Electroweak phase transition in the reduced minimal 3-3-1 model

Abstract

The electroweak phase transition is considered in the framework of the reduced minimal 3-3-1 model. The structure of the phase transition in this model is divided into two parts. The first part is the phase transition $\mathrm{SU}(3)\ensuremath{\rightarrow}\mathrm{SU}(2)$ at the TeV scale, and the second is $\mathrm{SU}(2)\ensuremath{\rightarrow}\mathrm{U}(1)$, which is like the standard model electroweak phase transition.
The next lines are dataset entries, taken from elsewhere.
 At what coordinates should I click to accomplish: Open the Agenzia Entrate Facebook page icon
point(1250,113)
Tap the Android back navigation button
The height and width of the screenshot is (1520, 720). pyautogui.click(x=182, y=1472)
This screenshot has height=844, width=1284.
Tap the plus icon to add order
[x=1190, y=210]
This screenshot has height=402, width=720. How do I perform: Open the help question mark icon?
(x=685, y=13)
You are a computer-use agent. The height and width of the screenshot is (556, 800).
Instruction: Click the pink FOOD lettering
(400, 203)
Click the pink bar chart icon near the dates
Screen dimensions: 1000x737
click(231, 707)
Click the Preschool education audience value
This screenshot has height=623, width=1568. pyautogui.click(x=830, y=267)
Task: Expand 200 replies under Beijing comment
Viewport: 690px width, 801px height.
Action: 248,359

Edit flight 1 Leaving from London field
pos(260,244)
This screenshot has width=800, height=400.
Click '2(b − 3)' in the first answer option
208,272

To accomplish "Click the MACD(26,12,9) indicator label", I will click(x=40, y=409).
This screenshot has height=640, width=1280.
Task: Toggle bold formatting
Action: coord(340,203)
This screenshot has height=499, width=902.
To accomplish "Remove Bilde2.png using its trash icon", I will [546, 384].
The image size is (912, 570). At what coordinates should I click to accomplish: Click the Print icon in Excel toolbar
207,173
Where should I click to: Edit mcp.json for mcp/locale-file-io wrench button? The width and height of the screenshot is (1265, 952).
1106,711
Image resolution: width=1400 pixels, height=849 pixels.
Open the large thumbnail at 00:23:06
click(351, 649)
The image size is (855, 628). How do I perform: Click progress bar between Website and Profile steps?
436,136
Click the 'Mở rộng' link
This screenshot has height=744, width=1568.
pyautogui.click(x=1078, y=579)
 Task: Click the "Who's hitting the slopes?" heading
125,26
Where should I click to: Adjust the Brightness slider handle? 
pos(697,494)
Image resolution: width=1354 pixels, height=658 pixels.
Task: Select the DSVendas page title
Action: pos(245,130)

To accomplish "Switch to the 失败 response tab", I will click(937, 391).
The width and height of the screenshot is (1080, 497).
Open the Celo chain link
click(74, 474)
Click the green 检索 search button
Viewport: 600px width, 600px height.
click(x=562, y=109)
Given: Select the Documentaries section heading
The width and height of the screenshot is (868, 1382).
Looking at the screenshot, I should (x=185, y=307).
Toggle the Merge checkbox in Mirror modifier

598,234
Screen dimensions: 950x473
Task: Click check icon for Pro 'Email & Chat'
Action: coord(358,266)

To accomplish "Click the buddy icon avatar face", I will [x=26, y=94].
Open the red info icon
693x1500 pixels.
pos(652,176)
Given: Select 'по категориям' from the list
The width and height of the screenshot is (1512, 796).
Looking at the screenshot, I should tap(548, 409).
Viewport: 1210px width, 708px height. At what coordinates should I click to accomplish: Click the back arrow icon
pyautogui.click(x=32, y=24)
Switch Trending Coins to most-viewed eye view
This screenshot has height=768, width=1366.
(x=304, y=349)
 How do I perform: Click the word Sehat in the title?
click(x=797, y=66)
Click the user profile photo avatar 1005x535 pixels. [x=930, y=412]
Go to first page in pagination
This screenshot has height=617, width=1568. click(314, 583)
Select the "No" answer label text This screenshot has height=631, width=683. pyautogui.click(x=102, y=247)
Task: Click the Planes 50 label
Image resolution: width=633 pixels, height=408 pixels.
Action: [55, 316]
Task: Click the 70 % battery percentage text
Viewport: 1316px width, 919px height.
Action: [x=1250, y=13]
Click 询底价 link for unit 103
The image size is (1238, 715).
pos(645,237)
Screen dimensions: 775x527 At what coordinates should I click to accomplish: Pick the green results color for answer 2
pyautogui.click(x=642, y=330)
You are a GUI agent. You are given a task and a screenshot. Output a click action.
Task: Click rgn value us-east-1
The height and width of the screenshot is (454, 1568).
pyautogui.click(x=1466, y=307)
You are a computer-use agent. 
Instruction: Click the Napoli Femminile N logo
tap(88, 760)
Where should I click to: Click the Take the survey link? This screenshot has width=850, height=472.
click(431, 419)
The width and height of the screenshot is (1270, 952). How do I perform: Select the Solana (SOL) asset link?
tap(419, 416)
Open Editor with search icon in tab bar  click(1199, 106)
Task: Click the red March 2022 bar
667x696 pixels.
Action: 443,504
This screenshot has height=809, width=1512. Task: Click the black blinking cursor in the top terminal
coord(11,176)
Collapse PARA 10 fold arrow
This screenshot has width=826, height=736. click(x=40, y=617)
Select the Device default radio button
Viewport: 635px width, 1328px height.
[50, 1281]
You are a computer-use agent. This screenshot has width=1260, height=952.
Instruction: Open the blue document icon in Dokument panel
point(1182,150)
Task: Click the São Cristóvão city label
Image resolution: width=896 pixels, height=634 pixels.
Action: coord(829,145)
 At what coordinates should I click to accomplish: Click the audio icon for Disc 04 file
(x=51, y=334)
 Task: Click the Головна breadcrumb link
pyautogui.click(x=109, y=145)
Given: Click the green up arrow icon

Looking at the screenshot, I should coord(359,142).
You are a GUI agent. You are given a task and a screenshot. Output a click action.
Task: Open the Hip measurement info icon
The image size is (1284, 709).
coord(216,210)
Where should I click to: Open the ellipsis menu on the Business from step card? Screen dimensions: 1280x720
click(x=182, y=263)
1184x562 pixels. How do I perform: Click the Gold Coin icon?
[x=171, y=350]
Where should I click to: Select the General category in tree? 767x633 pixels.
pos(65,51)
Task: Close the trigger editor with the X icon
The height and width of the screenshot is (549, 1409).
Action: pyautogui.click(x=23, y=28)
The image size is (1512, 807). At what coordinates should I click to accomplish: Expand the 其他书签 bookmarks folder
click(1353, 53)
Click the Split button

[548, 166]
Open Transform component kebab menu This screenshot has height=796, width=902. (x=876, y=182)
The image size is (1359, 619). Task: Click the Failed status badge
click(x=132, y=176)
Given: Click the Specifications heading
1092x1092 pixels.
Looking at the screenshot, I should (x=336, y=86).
When the mass of the neutral Higgs boson (${h}_{1}$) is taken to be equal to the LHC value, ${m}_{{h}_{1}}=125\text{ }\text{ }\mathrm{GeV}$, these phase transitions are first-order transitions; the mass of ${Z}_{2}$ is about 4.8 TeV, and we find the region of parameter space with the first-order phase transition at the ${v}_{{\ensuremath{\rho}}_{0}}=246\text{ }\text{ }\mathrm{GeV}$ scale, leading to an effective potential where the mass of the charged Higgs boson is in the range $3.258\text{ }\text{ }\mathrm{TeV}<{m}_{{h}_{++}}<19.549\text{ }\text{ }\mathrm{TeV}$. Therefore, with this approach new bosons are the triggers of the first-order electroweak phase transition, which provides significant implications for the viability of electroweak baryogenesis scenarios.